En l’occurrence, la commune de Daix soutenait que ces principes ne valaient qu’en matière de permis de construire et non de permis d’aménager.
Il est vrai que l’article L. 311-5 du Code de l’urbanisme prévoit que l’aménagement et l’équipement de la ZAC relèvent soit de la personne publique à l’initiative de la zone, soit de la personne à laquelle cette mission a été concédée. Néanmoins, ces dispositions, qui sont avant tout relatives aux modalités de réalisation de la ZAC, n’organisent pas le régime des autorisations d’urbanisme délivrées dans son périmètre. Les aménagements autorisés par un permis d’aménager ne se confondent donc pas avec l’aménagement de la ZAC.
La cour écarte ainsi le moyen en renvoyant aux articles L. 311-2 et L. 424-1 du Code de l’urbanisme, qui permettent seulement d’opposer un sursis à statuer au propriétaire d’un terrain situé dans le périmètre d’une ZAC, lorsque les conditions fixées par ces textes sont réunies.
La commune ne peut donc pas pallier son absence de maitrise foncière du périmètre de la ZAC par des refus d’autorisation d’urbanisme.
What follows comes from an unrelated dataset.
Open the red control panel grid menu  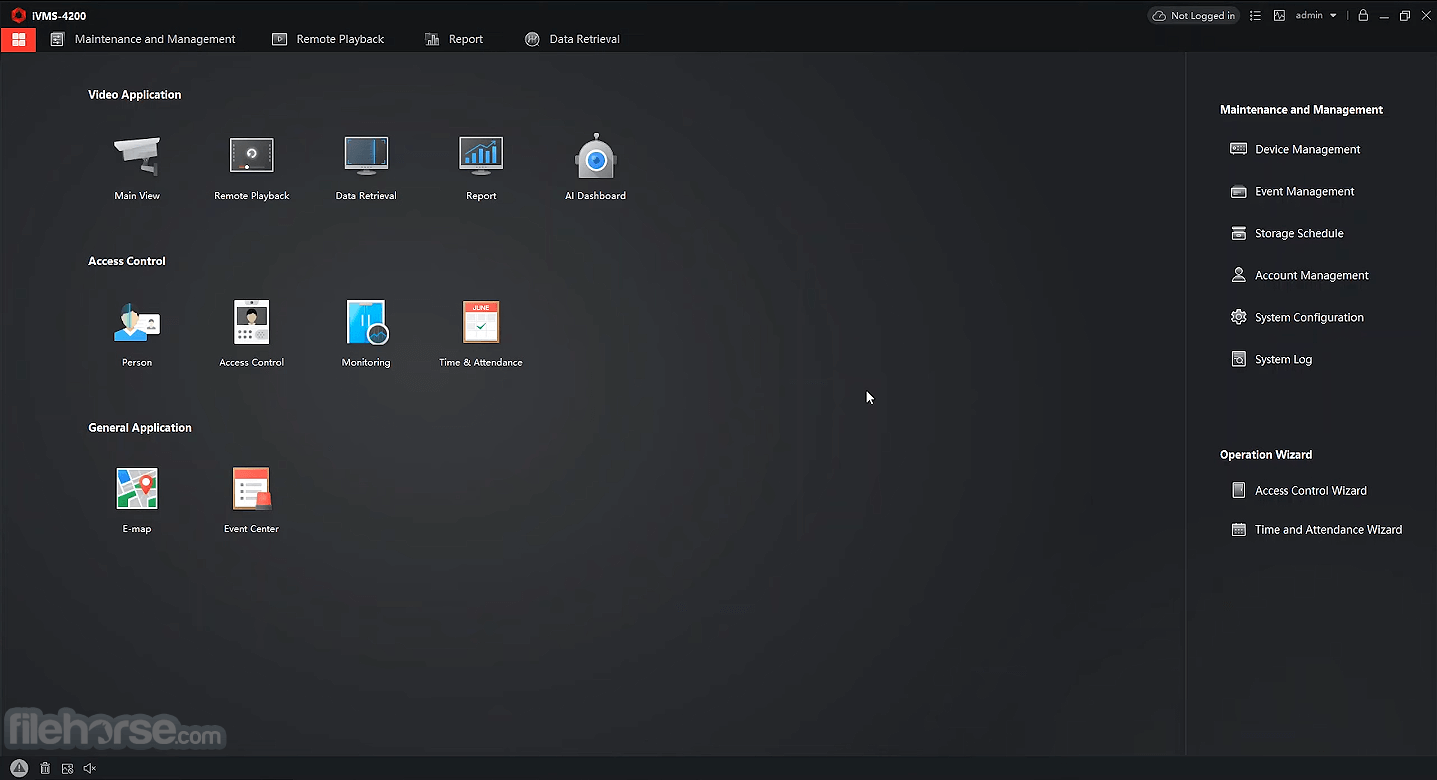[x=18, y=39]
Si elle souhaite la réaliser, elle devra alors user du temps que lui offre le sursis pour acquérir les terrains par voie d’expropriation, préemption ou de façon amiable.
II. Durée du sursis à statuer : pas de prise en compte d’une décision annulée
Après avoir rejeté les conclusions présentées par la commune de Daix, la cour s’est prononcée sur la requête de la société Le Domaine de Cym dirigée contre le rejet de ses conclusions demandant l’annulation de la seconde décision de sursis lui ayant été opposée.
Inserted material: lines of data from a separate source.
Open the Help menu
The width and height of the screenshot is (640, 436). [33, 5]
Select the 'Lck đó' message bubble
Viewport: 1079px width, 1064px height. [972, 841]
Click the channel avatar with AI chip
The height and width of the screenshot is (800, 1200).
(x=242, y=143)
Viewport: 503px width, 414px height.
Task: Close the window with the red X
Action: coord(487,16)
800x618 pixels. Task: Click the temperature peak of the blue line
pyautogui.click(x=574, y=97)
À défaut de conférer à l’autorité compétente le pouvoir de refuser une autorisation d’urbanisme dans le périmètre d’une ZAC, les articles L. 311-2 et L. 424-1 du Code de l’urbanisme prévoient en substance qu’il peut être sursis à statuer pour une durée de deux ans à compter de la publication de l’acte créant la zone d’aménagement concerté dès lors que des travaux, des constructions ou des installations sont susceptibles de compromettre ou de rendre plus onéreux l’aménagement et l’équipement de la zone.
Par ailleurs, l’article L. 424-1 précité ajoute que « Si des motifs différents rendent possible l’intervention d’une décision de sursis à statuer par application d’une disposition législative autre que celle qui a servi de fondement au sursis initial, la durée totale des sursis ordonnés ne peut en aucun cas excéder trois ans ».
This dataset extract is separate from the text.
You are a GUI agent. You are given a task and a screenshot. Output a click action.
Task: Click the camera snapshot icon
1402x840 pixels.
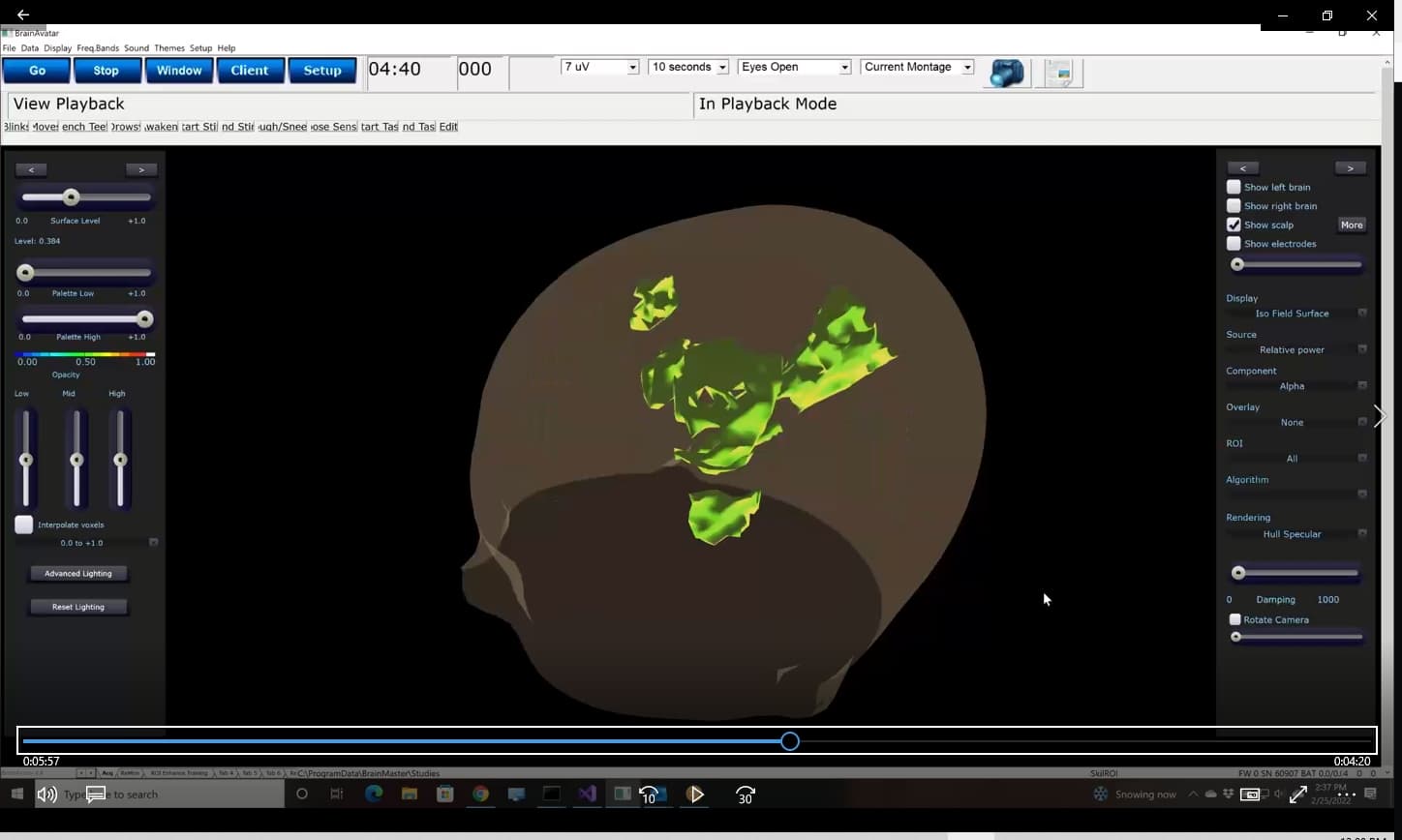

Dans le cas présent, la société pétitionnaire faisait valoir que la durée cumulée des deux sursis lui ayant été opposée excédait trois années et méconnaissait donc les dispositions susmentionnées.
La cour rappelle toutefois que la première décision de sursis ayant été annulée, par un jugement devenu définitif, sa durée ne devait pas être prise en compte.
Elle fait ici application du principe selon lequel un acte annulé est réputé n’avoir jamais existé et produit d’effets4.
Enfin, la société pétitionnaire faisait grief au sursis du 2 août 2023 de méconnaitre l’autorité de la chose jugée par le tribunal administratif le 6 juin 2023 car, selon elle, les motifs de cette seconde décision seraient identiques à ceux du premier sursis ayant été censurés par le tribunal.
Pour rappel, le premier sursis avait été annulé pour un défaut de motivation, il avait donc été jugé par le tribunal que l’on ne pouvait connaitre les motifs l’ayant justifié.
Or la cour constatait que le second sursis était quant à lui valablement fondé sur les dispositions des articles L. 311-2, L. 424-1 et L. 311-5 du Code de l’urbanisme et motivé expressément par la circonstance que le projet était de nature à compromettre l’exécution de la ZAC Le Parc.
Les motifs du sursis étant cette fois connus, la cour jugeait ainsi, au terme d’une appréciation sans doute excessivement formaliste, qu’ils étaient donc nécessairement différents de ceux du premier sursis.